Shelley Geballe, an assistant clinical professor at the Yale School of Public Health who invited Murphy to appear, mentioned in her introduction of Murphy his summertime tradition of walking across Connecticut (about 125 miles over a period of several days) to meet and listen to his constituents.

“I can’t think of a better way to represent Connecticut,” Geballe said. “He represents Connecticut with great dignity.”

Murphy described the walks as “grounding,” giving him an opportunity to connect with people in Connecticut’s small towns and urban areas that he might not hear from otherwise. He said he sees fear in peoples’ faces over what might happen to them and their families if gains in health care are reversed.

If our theory is correct, people will choose Medicare. You will have a natural transition over time.

Chris Murphy

“More than anything else, they are talking to me about health care, about the feeling that they are losing control over this system. They are paying more and they don’t feel that they are getting much more,” Murphy said. “They thought that they had protection, and now see politicians in Washington trying to rip it away.”

Dean Sten Vermund, arriving back at the school minutes before the talk started from a trip to Africa, said he was thrilled to have Murphy at the Yale School of Public Health.

“Senator Murphy is one of the folks in Congress who is exquisitely sensitive to public health issues. He speaks out on these issues all the time,” Vermund said.

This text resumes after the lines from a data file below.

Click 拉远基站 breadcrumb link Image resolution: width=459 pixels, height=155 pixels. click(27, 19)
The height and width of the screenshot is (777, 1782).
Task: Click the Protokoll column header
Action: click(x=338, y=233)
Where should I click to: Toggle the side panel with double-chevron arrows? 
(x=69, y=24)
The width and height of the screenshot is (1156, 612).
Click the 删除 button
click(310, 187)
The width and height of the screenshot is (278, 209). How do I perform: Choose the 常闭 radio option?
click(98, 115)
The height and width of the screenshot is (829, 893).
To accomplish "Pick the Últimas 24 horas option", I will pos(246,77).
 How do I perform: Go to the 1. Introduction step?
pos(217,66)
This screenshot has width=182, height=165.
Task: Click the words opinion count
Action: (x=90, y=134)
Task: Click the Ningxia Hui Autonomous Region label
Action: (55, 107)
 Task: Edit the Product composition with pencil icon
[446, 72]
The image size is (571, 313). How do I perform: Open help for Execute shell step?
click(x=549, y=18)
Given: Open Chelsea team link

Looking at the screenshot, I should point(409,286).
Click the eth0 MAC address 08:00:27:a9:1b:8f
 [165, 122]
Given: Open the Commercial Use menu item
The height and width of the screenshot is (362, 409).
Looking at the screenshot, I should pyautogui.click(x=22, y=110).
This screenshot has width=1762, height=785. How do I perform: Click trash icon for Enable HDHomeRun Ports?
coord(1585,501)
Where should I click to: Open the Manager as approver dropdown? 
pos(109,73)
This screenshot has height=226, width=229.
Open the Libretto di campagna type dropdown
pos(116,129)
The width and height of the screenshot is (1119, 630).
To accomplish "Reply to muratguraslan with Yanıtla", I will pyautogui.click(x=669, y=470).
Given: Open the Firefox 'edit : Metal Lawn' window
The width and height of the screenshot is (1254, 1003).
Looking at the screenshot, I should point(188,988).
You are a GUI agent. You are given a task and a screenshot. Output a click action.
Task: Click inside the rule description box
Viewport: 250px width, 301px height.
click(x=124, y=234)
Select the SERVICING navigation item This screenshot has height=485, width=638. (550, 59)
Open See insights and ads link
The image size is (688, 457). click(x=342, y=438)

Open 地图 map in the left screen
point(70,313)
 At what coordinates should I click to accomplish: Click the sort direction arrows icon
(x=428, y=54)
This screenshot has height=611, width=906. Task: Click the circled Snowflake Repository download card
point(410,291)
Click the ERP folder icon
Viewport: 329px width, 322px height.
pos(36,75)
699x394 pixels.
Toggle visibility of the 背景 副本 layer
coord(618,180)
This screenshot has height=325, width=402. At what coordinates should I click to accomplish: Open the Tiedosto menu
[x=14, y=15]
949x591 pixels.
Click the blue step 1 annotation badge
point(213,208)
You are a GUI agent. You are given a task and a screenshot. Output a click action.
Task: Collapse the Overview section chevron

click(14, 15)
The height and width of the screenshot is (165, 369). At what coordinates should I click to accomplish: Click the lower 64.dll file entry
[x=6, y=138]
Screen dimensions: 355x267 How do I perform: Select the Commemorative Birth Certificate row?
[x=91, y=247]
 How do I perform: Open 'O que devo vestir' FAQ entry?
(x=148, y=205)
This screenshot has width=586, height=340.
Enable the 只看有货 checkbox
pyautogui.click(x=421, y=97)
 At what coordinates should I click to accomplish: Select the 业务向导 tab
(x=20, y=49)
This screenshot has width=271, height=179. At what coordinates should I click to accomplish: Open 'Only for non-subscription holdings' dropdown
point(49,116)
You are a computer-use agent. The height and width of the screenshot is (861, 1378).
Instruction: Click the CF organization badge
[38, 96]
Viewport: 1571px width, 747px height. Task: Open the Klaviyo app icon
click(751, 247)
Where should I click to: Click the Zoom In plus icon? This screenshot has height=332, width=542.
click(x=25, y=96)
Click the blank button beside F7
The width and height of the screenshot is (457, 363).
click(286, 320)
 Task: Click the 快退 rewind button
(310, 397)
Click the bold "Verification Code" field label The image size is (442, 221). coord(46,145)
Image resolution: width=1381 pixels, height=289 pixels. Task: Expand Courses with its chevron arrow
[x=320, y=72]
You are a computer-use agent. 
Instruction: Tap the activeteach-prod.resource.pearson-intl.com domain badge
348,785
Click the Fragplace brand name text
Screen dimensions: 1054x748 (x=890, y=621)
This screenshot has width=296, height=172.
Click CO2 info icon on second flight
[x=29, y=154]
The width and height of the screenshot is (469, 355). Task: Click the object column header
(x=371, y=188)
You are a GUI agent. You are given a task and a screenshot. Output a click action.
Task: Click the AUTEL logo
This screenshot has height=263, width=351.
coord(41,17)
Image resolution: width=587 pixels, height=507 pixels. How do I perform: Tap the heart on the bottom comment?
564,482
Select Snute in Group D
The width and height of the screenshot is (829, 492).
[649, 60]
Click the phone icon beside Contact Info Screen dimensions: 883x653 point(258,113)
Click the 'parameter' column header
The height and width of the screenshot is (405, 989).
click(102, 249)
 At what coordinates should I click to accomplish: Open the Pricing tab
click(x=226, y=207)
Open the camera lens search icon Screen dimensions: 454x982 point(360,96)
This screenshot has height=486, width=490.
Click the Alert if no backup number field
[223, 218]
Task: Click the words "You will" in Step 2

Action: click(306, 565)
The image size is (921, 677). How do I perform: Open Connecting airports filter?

Yale School of Public Health Professor Robert Dubrow asked Murphy, a leading advocate of gun control, if the country was starting to turn the corner on that front.

“I do think we are making enormous progress,” Murphy said. “[Gun violence] is a public health epidemic. This issue is of increasing importance for more and more people.”

In additional to the many people killed outright by guns, large numbers of young people, primarily in underserved neighborhoods, are traumatized by the consistent violence and their ability to learn and do well in school is affected.

“The epidemic of gun violence cannot be quantified simply by the number of people who are killed or injured,” he said. “It is quantified by the number of children who can’t learn because they fear being killed or because they are dealing with a cousin who was killed down the street last night.”

In closing, the senator urged the scores of young people gathered before him to remain in Connecticut after graduation and help create a better state.

“Stay in Connecticut and help us solve these problems,” he said. “It’s an awesome place to live and to raise a family, but it has tons of challenges.”